Selah and the Spades Is a Stylish Debut about Every Teen’s Struggle for Power
Image via Amazon Studios
Tayarisha Poe’s visually rich feature debut, Selah and the Spades, exudes a painstaking commitment to style in every frame, prop and set piece. It centers around a senior pep-squad leader and straight-A student, Selah (Lovie Simone), who attends the fictitious co-ed Haldwell boarding school in Pennsylvania, where the children of the wealthy and prestigious are embroiled in more than just school stress and crushes.
Five factions rule the school’s student body, each with a particular vice or specialization. Selah and the Spades control the illicit drug trade that sustains the many students of Haldwell. You also have the Bobbies, led by blond theater enthusiast Bobby (Ana Mulvoy-Ten), who organize every after-dark party in basements and hideaways. The Skins oversee a gambling ring, mostly related to posh sports activities. The Tarits will write you an A+ paper for a nominal fee. The Prefects, run by non-descript Two Tom (Evan Roe), ensure that the headmaster and other authority figures are none the wiser.
Though the film deals with such pertinent teenage themes of loneliness, perfectionism and the unrelenting sway of one’s demanding family—in part due to it being loosely based on Poe’s own adolescence, drawing from her high school boarding school experiences—Selah and the Spades exists in a world so uniquely its own, as pretty as it is chilling.
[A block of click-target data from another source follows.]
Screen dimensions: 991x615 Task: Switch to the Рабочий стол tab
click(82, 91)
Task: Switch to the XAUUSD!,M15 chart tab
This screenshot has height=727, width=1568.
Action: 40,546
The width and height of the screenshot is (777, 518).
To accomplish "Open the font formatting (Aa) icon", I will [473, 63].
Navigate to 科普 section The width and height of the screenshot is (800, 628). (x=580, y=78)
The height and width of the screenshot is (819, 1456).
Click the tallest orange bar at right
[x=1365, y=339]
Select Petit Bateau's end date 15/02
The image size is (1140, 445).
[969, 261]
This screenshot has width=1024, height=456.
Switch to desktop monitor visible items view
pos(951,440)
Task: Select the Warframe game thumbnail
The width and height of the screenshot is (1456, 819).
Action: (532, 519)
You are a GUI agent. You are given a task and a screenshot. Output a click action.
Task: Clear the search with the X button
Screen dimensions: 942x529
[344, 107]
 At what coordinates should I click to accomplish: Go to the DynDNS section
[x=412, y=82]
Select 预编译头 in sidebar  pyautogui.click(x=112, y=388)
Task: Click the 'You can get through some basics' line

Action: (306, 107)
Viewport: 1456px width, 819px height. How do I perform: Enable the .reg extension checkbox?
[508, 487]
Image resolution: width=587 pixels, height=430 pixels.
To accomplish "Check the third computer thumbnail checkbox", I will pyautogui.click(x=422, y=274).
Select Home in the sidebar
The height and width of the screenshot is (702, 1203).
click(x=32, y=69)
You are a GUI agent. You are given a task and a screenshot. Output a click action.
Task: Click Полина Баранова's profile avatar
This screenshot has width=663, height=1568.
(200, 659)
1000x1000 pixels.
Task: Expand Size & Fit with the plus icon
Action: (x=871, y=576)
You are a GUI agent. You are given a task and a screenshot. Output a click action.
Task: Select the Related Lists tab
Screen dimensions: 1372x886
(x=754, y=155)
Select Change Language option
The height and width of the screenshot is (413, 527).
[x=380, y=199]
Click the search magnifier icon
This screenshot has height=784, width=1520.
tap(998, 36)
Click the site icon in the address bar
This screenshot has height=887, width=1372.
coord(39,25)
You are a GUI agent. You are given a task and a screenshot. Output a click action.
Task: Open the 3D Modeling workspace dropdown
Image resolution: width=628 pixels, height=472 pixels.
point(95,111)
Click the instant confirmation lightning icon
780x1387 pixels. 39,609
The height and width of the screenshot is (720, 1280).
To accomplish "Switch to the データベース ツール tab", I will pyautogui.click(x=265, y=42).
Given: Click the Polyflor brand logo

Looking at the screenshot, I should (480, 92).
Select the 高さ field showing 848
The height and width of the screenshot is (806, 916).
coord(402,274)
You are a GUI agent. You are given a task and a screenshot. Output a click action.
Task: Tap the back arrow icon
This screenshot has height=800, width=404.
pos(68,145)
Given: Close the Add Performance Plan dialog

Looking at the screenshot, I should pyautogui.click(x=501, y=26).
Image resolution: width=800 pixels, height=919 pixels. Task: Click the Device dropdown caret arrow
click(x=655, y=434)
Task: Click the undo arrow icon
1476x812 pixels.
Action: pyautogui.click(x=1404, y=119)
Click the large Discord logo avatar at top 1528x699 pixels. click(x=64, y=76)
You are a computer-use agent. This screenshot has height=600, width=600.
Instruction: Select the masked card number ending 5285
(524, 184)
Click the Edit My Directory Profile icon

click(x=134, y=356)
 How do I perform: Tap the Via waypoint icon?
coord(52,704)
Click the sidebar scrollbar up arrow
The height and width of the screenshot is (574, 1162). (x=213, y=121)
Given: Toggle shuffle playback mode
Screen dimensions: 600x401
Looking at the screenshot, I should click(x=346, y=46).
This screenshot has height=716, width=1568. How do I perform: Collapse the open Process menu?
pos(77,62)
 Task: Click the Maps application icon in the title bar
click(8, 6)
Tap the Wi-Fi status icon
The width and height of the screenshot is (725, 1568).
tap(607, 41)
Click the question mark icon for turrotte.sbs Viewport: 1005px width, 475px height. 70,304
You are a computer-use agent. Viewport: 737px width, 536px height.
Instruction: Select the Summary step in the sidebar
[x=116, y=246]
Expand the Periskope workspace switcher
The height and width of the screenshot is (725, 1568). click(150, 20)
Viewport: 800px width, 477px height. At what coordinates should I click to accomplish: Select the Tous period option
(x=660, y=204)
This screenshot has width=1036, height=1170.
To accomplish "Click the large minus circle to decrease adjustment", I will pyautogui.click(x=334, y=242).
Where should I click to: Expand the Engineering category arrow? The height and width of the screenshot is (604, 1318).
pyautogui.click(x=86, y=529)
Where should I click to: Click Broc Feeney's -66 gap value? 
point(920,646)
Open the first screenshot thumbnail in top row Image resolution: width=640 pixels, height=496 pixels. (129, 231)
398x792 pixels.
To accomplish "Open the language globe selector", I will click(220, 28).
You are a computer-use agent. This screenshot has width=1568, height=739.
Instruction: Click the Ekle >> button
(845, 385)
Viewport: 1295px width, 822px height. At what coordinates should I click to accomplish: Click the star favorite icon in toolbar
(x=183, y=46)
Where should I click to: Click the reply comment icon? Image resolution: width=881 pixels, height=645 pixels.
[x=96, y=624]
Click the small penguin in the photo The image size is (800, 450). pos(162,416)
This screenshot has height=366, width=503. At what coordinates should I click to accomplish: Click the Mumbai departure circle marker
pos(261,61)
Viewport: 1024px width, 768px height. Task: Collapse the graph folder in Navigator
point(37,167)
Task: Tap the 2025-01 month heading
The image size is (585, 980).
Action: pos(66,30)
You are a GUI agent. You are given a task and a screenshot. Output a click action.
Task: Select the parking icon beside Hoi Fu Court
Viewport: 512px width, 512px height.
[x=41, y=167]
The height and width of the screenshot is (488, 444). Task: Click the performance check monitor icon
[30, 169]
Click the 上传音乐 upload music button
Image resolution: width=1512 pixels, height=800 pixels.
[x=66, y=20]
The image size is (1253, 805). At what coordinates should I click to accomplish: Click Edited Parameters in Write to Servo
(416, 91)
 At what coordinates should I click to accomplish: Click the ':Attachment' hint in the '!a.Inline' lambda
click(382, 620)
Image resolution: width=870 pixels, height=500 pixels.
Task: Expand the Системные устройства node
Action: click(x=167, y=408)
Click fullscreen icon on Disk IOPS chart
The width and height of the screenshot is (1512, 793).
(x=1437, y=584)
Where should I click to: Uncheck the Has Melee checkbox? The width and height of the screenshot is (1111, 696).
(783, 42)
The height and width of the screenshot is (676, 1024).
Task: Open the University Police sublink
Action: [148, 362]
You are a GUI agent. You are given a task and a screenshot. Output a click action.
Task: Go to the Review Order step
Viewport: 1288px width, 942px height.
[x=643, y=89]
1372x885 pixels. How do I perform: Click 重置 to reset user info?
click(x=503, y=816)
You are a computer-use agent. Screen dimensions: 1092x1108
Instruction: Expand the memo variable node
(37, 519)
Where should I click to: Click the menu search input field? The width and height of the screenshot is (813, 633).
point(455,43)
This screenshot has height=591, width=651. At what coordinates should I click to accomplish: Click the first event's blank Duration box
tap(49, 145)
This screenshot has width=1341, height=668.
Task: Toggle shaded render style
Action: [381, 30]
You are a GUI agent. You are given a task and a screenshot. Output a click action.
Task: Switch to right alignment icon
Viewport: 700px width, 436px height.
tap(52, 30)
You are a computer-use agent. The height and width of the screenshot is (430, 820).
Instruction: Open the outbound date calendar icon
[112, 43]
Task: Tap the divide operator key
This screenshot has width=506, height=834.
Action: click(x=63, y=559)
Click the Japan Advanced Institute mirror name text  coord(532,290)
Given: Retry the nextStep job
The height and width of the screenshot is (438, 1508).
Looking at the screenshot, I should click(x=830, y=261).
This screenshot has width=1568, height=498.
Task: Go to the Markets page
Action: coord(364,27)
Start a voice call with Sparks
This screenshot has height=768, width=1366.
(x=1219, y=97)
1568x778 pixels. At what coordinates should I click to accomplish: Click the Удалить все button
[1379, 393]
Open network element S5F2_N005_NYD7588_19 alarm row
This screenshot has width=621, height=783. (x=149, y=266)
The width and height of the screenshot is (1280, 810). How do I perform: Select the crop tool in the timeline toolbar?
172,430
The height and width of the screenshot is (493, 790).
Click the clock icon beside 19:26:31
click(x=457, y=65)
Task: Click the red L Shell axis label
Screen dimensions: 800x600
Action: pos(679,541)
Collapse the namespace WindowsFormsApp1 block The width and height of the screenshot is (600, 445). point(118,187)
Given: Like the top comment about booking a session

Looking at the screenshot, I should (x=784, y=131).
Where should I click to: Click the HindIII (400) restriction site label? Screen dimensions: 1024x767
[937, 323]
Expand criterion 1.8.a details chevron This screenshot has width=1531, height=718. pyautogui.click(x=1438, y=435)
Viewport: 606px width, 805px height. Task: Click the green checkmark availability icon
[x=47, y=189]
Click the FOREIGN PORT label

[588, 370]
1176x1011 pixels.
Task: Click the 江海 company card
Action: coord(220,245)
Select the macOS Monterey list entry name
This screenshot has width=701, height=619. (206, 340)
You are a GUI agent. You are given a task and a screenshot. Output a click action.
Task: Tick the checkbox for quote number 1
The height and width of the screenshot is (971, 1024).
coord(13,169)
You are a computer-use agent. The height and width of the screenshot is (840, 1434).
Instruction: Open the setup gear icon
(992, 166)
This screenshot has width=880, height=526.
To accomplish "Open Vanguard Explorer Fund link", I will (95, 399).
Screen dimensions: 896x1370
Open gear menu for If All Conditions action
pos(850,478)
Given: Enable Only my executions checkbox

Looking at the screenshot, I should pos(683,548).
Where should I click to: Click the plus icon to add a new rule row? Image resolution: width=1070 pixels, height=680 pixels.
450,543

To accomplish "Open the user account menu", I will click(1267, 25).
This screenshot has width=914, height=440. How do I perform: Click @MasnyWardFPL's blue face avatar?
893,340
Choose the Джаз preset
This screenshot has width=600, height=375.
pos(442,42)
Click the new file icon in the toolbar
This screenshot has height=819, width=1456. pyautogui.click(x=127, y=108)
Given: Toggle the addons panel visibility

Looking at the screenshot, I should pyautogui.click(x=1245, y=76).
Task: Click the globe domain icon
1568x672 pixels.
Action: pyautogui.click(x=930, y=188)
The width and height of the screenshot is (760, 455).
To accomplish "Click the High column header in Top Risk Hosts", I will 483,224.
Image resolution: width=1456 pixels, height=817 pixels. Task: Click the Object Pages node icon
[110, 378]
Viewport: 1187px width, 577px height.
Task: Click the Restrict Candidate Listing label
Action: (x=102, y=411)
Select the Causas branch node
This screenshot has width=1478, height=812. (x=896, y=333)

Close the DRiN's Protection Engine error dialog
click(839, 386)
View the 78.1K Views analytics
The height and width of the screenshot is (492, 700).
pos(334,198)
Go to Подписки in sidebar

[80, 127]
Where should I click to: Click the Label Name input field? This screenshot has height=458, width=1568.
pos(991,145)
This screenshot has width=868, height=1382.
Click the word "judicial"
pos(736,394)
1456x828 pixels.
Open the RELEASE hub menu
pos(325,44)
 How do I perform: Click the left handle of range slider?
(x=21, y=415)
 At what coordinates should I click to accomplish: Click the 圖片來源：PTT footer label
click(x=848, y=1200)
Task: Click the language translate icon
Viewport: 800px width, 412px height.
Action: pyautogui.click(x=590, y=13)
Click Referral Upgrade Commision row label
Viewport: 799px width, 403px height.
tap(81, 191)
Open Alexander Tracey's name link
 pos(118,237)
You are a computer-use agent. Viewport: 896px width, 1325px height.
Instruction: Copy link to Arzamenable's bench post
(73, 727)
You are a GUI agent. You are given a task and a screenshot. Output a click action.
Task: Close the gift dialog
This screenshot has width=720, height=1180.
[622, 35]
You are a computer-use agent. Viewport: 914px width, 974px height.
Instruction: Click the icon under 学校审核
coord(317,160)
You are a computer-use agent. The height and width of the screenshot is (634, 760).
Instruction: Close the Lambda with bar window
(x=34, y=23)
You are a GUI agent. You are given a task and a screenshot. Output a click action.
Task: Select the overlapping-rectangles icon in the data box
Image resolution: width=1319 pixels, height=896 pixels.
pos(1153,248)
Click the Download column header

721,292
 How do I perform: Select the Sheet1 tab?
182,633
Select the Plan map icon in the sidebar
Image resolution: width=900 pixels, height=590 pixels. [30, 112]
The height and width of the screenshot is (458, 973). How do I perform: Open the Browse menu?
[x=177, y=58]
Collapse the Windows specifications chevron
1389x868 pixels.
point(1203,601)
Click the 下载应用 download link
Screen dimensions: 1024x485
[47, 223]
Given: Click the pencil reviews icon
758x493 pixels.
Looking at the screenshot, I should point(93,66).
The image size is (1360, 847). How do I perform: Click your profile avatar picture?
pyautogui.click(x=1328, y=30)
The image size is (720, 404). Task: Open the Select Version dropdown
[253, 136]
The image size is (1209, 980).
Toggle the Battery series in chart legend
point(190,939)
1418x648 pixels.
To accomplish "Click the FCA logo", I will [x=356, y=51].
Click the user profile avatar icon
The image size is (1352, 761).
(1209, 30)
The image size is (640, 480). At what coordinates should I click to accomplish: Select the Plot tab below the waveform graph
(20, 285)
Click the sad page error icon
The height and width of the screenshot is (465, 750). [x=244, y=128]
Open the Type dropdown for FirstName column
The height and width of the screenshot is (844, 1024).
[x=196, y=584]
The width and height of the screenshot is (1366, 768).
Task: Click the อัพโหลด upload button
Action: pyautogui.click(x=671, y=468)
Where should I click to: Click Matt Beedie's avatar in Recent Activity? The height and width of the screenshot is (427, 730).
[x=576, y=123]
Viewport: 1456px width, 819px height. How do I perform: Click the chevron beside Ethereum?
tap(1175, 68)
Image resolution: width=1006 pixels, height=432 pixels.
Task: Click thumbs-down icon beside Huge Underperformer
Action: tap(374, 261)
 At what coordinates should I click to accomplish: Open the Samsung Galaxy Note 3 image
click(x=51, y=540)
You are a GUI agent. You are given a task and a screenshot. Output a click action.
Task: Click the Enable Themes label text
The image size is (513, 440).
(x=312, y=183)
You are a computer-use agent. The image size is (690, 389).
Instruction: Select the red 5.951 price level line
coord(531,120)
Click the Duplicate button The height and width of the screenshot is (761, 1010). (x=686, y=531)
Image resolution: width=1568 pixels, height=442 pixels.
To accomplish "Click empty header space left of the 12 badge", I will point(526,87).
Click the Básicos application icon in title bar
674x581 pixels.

The privileged, insular bubble of boarding school rings true, but a Wes Anderson-inspired color palette saturates scenes of Scorsese-esque beatings by moonlight. Glimpses of young adulthood from a uniquely adult perspective blur the line between the two.
Selah and the Spades traffics more in procedural mob genre tropes as opposed to soapy teen drama cliches: The plot largely centers around Selah befriending Paloma (Celeste O’Connor), a younger new student she is eyeing as a potential successor to lead the Spades. There’s also extortion, rat rumors and the ever-looming threat of war among rival factions. And that’s not even counting the hum around a mysterious former student named Teela, a suspected BFF of Selah’s who’s since vanished.
But comparing the teen anti-heroes to the likes of Tony Soprano and Henry Hill ignores what is at the crux of Selah and the Spades: not the struggle to maintain power, but the burning desire to have any power at all. At the end of the day, these characters have to answer to someone, whether it is their parents—who in Selah’s case completely control her future collegiate prospects—or the headmaster, who can end their education at Haldwell at the first sniff of trouble.
This struggle for autonomy is crucial for Selah, and she feels most strongly about acquiring it across gender lines. As the head of the pep squad, Selah flexes her team’s collective authority over their image, reflected in everything from their choreography to their uniform.